# Great new book to improve your travel writing ("Writing Away" by Lavinia Spalding)



## b.wright (Aug 4, 2009)

I'm preparing for a trip to Vietnam in a couple weeks with my boyfriend, and figured it would be a great opportunity to work on my travel writing, since how often do you get such great original material to work with?  So I've been browsing travel magazines and such, and while I was in the bookstore I picked up a new book by Lavinia Spalding called "Writing Away: A Creative Guide to Awakening the Journal-Writing Traveler".  

I have to say, it was fascinating.  She starts with some ideas and tips for how to get started, pick a journal and motivate yourself to write regularly (which I definitely need - and she's got some good new ideas in there!), and then several chapters on how to really write well about your experience, and actually use writing to make your experience even more amazing.  She argues that by sitting down and writing you really pay attention to the details of your everyday life, and can really experience deeper and travel more mindfully. She's got tons of prompts and tips and tricks, and I totally trust her on these things because her writing is great - it was definitely a fun read, not a boring/dry how-to book.  

Also, I was surprised by her argument for the handwritten rather than the new travel blog.  I've tried and mostly liked blogs in the past, but she put in some really good arguments for the good old fashioned journal.  I'm definitely going to take one with me on this trip.
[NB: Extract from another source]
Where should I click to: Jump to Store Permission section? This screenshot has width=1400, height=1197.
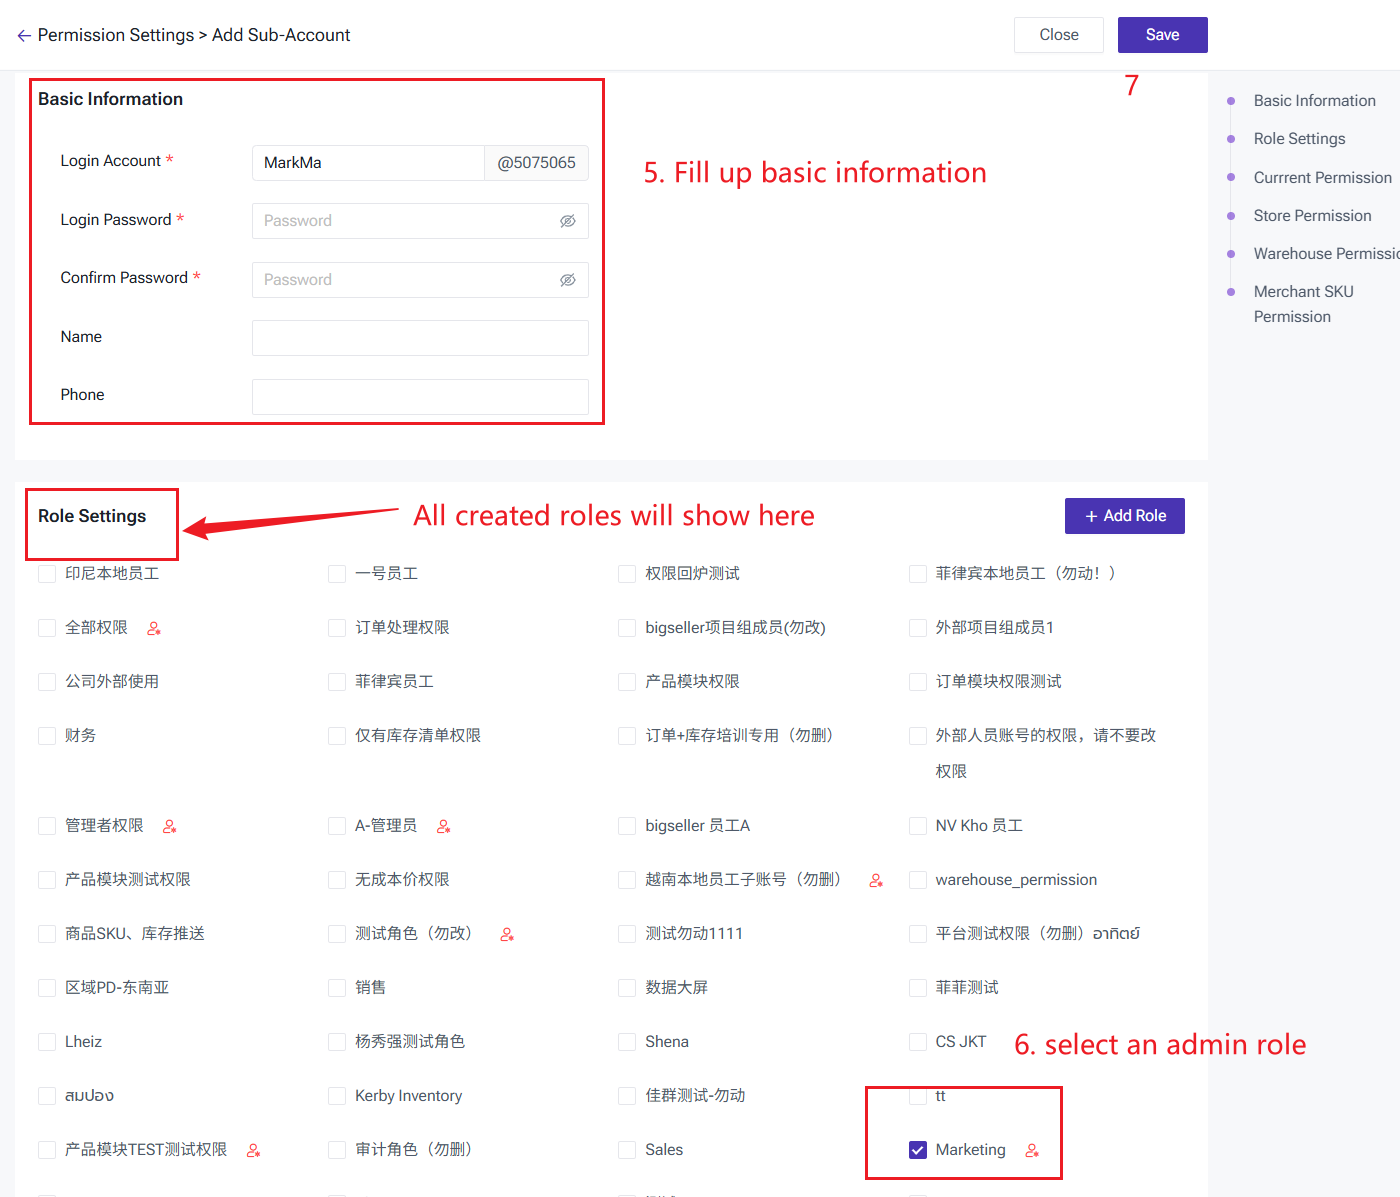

I highly recommend this book to anyone who will be going on a trip soon, or just wants to work on their writing - her ideas work just as well for the everyday writing, and help to motivate you to live mindfully by doing it.  It's offered on Amazon.com or from the publisher, Travelers' Tales, on the website Writing Away - A Creative Guide to Awakening the Journal-Writing Traveler - By Lavinia Spalding.  I'm going to buy a couple extra copies for presents - I figure that some of my friends will be going on trips soon too, or people I know who are heading off to college away from home or going abroad, or... there are so many people I could give it to! 

~Becky


----------